O QUE FAZER: Segundo o trecho selecionado, com quanto apoio da população o Governo Bolsonaro ainda conta?

TRECHO SELECIONADO:

::::::::

Sua gestão é a mais completa tradução do lendário Pedro Malasartes, personagem tradicional da cultura portuguesa. Nos contos populares, este personagem é descrito como exemplo de “burlão invencível, astucioso, cínico, inesgotável de expedientes e de enganos, sem escrúpulos e sem remorsos”. Visto desta perspectiva, o atual ocupante do cargo de Presidente da República nada mais seria do que uma caricatura grosseira das mazelas históricas, morais e políticas do país.
Mas reduzir todas essas mazelas à figura do atual presidente não é correto. Não podemos esquecer de significativas parcelas da sociedade que pegam carona nos arautos da insensatez (talvez Abraham Weintraub e Ernesto Araújo sejam os dois mais proeminentes, mas também Paulo Guedes e Sergio Moro, que aceitam fazer parte de um governo disruptivo) e dão sustentação a um projeto de poder aético e que pouco se preocupa com a vida.
E aqui um ponto central. Mesmo após incontáveis declarações e ameaças veladas à quebra da institucionalidade, o Governo Bolsonaro ainda conta com cerca de 30% de apoio entre a população. E isso pode ser constatado por três pesquisas de opinião divulgadas nos últimos dias com dados que avaliam a condução da “coronacrise” pela gestão Bolsonaro.

::::::::

Itens de dados armazenados:
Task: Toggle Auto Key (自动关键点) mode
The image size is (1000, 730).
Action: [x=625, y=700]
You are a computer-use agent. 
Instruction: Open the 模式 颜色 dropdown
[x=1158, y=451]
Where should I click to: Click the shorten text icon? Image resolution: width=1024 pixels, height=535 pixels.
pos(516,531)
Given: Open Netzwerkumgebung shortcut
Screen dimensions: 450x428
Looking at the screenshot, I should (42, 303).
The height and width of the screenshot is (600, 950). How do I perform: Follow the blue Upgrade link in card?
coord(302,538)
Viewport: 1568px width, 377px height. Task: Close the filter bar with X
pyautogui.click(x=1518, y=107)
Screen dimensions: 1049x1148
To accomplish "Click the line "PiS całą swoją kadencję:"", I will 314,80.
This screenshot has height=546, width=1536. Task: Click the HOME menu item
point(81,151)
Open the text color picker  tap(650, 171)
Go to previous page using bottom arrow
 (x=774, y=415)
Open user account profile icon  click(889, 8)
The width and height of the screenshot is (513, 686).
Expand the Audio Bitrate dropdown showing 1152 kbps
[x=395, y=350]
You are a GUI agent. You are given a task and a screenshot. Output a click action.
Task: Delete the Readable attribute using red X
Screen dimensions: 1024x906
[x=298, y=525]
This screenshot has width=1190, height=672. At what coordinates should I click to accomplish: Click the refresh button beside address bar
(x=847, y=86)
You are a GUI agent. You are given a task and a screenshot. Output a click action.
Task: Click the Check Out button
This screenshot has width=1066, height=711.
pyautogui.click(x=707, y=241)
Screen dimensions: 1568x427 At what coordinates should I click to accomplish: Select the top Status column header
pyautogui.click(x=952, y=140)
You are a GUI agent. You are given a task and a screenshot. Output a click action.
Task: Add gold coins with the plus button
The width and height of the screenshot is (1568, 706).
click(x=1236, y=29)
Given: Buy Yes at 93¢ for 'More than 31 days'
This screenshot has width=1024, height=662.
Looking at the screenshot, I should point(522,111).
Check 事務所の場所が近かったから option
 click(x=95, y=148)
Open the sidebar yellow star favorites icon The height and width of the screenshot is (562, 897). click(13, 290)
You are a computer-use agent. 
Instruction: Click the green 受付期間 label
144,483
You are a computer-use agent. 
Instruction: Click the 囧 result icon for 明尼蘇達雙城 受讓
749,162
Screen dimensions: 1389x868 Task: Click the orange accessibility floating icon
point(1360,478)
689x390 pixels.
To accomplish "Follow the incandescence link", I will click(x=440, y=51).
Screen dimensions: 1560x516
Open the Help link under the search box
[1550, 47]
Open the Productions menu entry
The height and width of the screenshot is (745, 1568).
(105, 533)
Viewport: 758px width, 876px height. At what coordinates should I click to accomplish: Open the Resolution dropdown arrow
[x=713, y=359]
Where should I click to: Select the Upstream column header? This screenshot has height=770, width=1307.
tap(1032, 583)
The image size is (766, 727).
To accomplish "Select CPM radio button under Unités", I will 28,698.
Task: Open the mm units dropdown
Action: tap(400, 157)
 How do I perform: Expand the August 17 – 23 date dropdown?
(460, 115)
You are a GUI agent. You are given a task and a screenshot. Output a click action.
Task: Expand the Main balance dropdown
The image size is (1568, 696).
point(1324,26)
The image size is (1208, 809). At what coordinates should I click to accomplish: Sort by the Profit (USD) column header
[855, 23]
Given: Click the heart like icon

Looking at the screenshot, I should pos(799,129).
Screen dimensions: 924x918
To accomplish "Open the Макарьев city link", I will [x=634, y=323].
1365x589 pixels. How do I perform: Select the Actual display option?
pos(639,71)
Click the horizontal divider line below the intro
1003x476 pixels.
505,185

::::::::

RESPOSTA: Com cerca de 30% de apoio entre a população.